### Exercise details
Images excluded, reproduce each line of the records exactly as it stands.

Data records
□ □ □

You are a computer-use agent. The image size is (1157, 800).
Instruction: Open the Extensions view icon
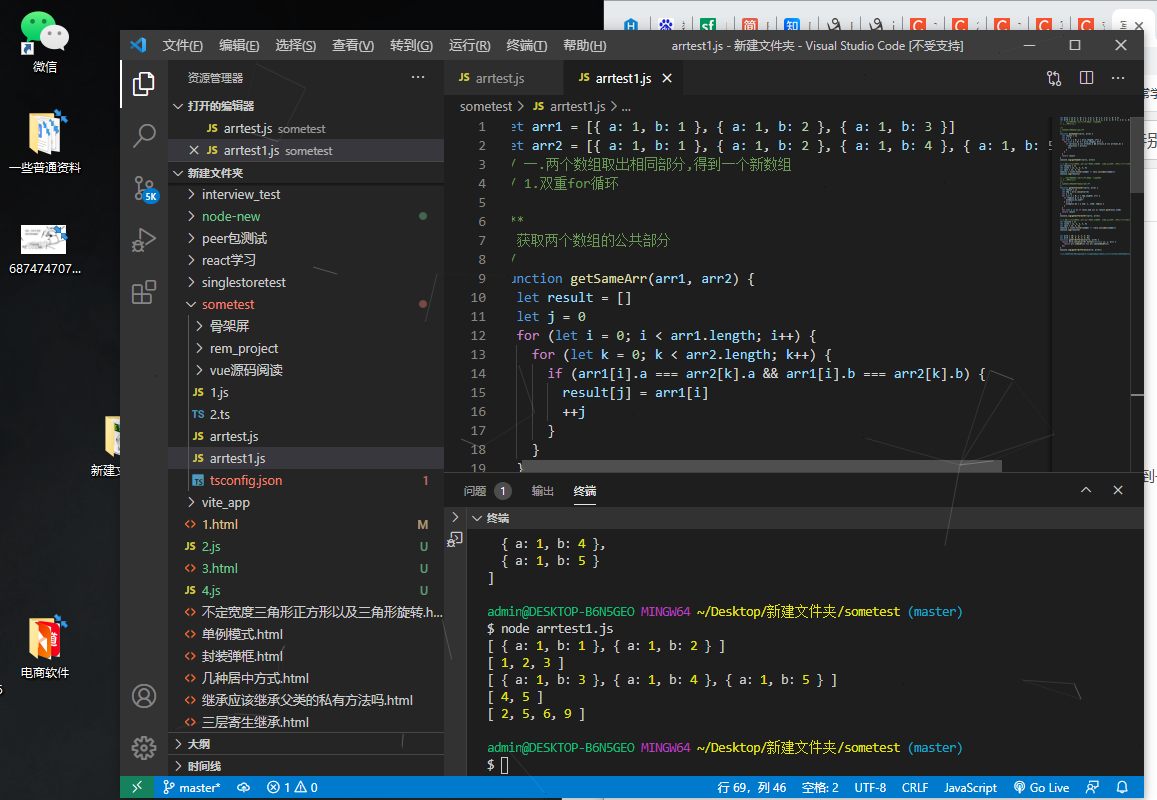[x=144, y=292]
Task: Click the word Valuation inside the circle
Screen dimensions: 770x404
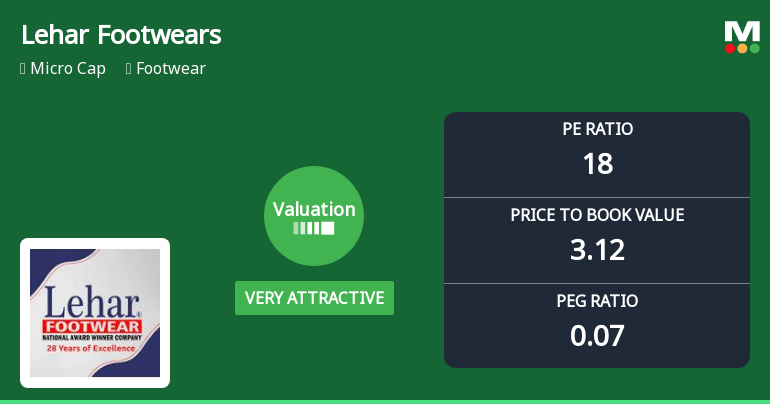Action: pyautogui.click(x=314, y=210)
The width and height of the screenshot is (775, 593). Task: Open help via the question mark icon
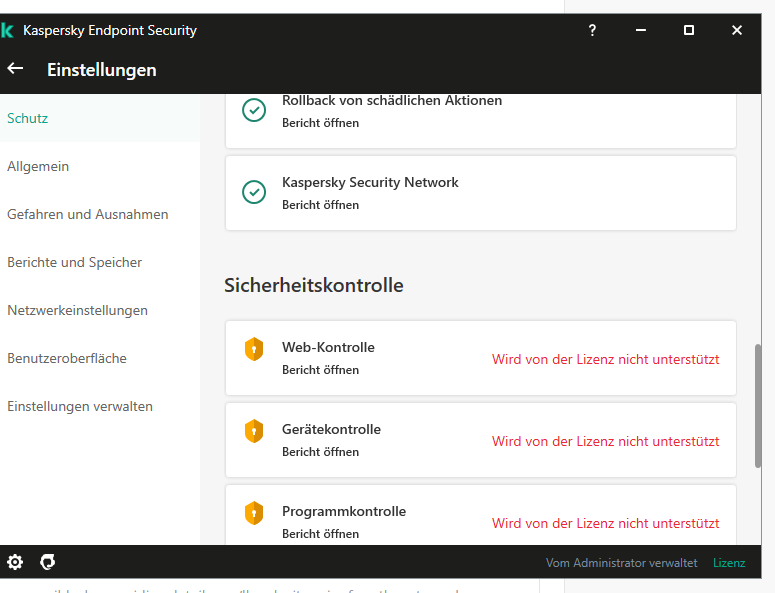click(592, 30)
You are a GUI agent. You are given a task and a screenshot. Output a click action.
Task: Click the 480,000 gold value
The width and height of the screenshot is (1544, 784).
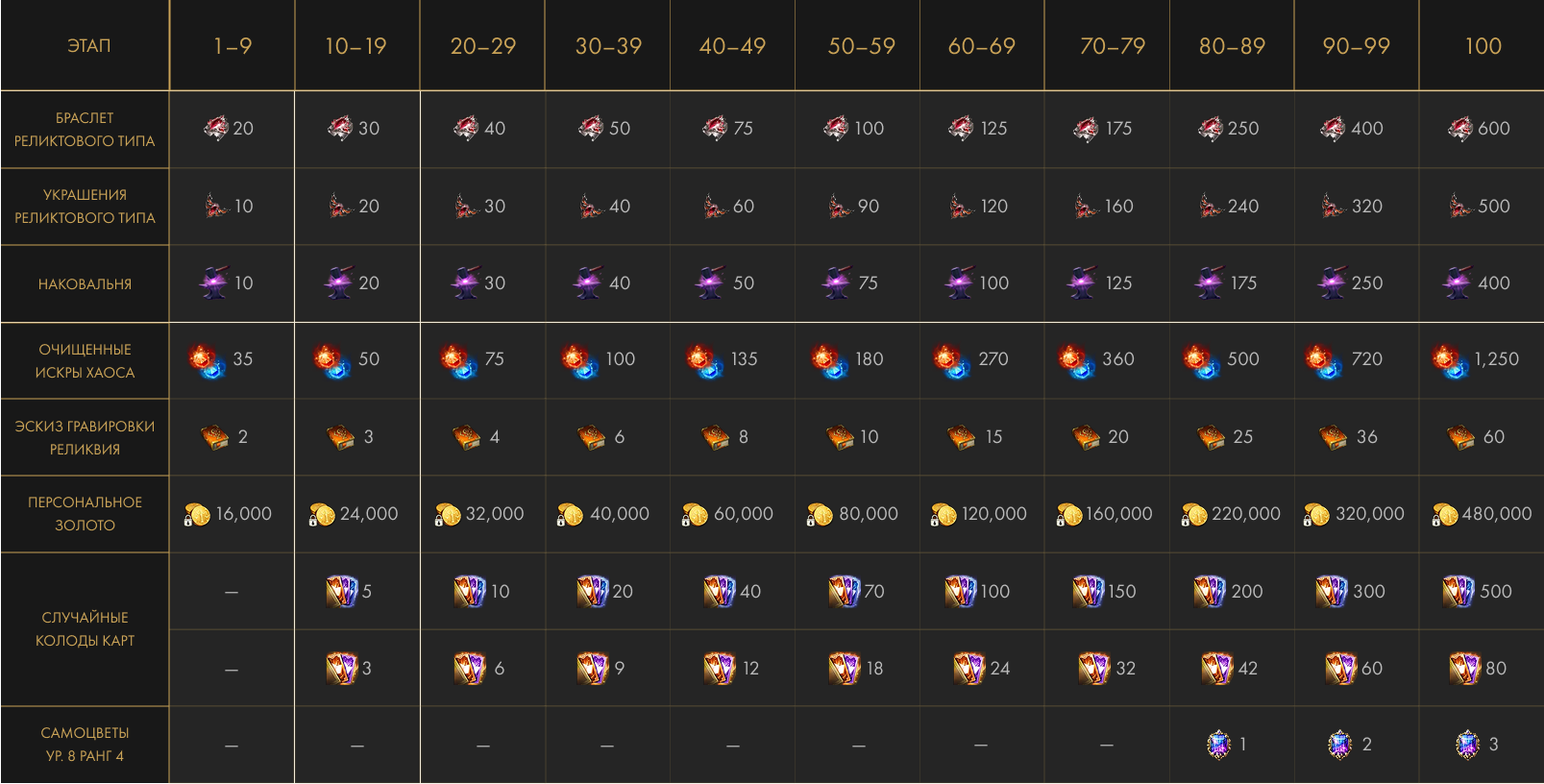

□ □ □

### Written answer
You are a computer-use agent. The image size is (1157, 800).
Instruction: Open the Extensions view icon
[x=144, y=292]
Task: Click the word Valuation inside the circle
Screen dimensions: 770x404
Action: pyautogui.click(x=314, y=210)
The width and height of the screenshot is (775, 593). Task: Open help via the question mark icon
click(592, 30)
You are a GUI agent. You are given a task and a screenshot. Output a click action.
Task: Click the 480,000 gold value
The width and height of the screenshot is (1544, 784).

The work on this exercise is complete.